Your goal:
Copy out exactly the lines from the one with "800x500 pixels." through the last line of the listing below, both included, but none of the pictures.

Data for review:
_ _ _
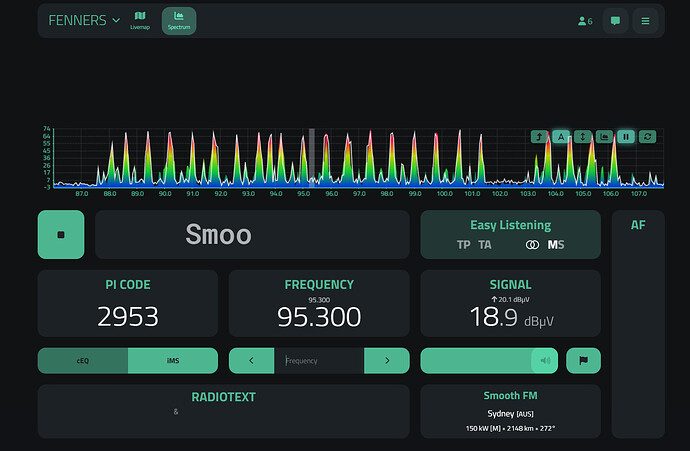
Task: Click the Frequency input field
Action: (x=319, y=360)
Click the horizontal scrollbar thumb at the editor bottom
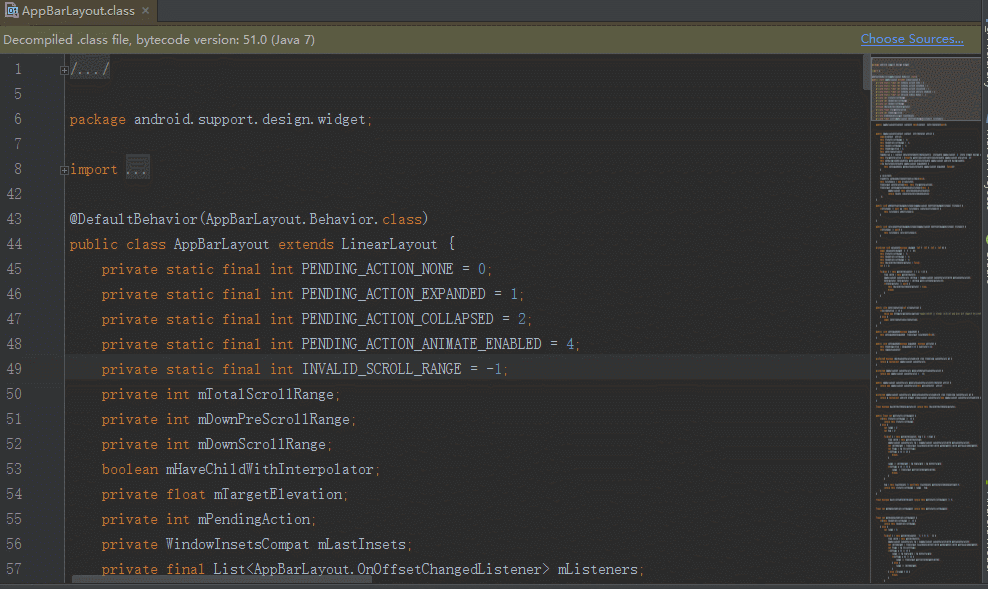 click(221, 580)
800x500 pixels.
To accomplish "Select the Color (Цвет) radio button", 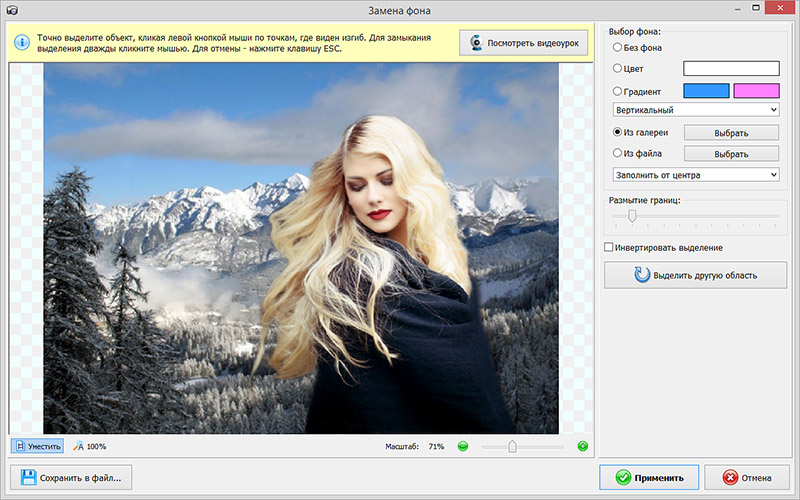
_ _ _
Response for this exercise:
800x500 pixels.
To accomplish "Select the Color (Цвет) radio button", 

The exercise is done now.